Bill and Sue have a conversation that begins to go nowhere fast.  Bill remembers his confession above and asks Sue to sit at the table for the talk.  They acknowledge their thematic idols, commit to honor one another in the conversation, and say a quick prayer for God to give them awareness of their own hearts as they work towards unity and agreement.

heart tableBill goes to get four items to bring to the table: two copies of a picture of them as a couple, his PDA, and a heart-shaped pillow.  Each spouse sits down with a copy of a picture in their hand and their item on the table in front of them.  The rules are simple.  If either begins to communicate with dishonor (raised voice, calling names, silent treatment, distort the other’s words, walking away, changing subjects abruptly, making false accusations, etc…), they must put down the couple picture and pick up their “something.”  This is visualization of their heart at that moment.  In that moment of dishonor, they are discarding the marriage for their desired “something.”

If they pick up their desired object, they are faced with a choice: repent or harden my heart.  Hopefully they will see the sinfulness and foolishness of their choice.  Neither order nor affection will be attained through dishonor.  As they see this, the offending spouse should put down their object, repent to his/her spouse, pick up the picture again, and ask to resume the conversation.

Once the conversation is culminated the couple is ready to see the Gospel in their marriage (Ephesians 5:32).  However, culminated does not mean resolved.  The conversation may have only reached a stopping point or a point of agreed mutual reflection.  But it did so with honor.

Here is the Gospel in this moment:

And he [Jesus] said to all, “If anyone would come after me, let him deny himself and take up his cross daily and follow me.  For whoever would save his life will lose it, but whoever loses his life for my sake will save it.  For what does it profit a man if he gains the whole world and loses or forfeits himself?”  (Luke 9:23-25 ESV)

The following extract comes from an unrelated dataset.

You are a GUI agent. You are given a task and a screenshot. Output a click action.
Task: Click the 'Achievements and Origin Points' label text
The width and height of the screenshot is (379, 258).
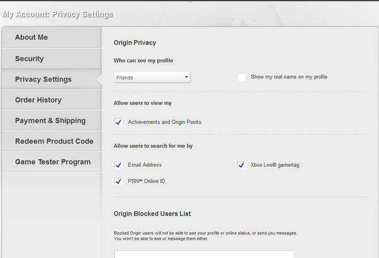[164, 122]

Bill and Sue have denied themselves and been willing to lose their life (or at least that “something” they had centered their life upon).  At this point, Bill can pick up that heart-shaped pillow, hand it to his wife with a hug and a kiss, and affirm to her that he has loved her as himself.  Sue can pick up Bill’s PDA, hand it to her husband, and affirm to her husband that their marriage is moving towards a place of sustainable order.  In their willingness to die to self and lose their life they have saved what is most precious.  In effect, this process of conflict resolution can be as much a picture of the Gospel as baptism or the Lord’s Supper.  We can see the Gospel enacted and participate in the drama (that is what an “ordinance” is) in our homes with each conflict.

dont quitThis is hard!  But it is worth it!  It is the battle between our flesh and the Spirit (Galatians 5: 19-26).  But this methodology gives us tools to allow biblical insight to bear fruit “in the moment” of conflict.  Acknowledge your heart to your spouse.  Place your heart on the table in the midst of the conflict.  As the conflict unfolds, maintain honor so that the two of you can encourage one another with the Gospel truth “whoever would loses his life for my sake will save it.”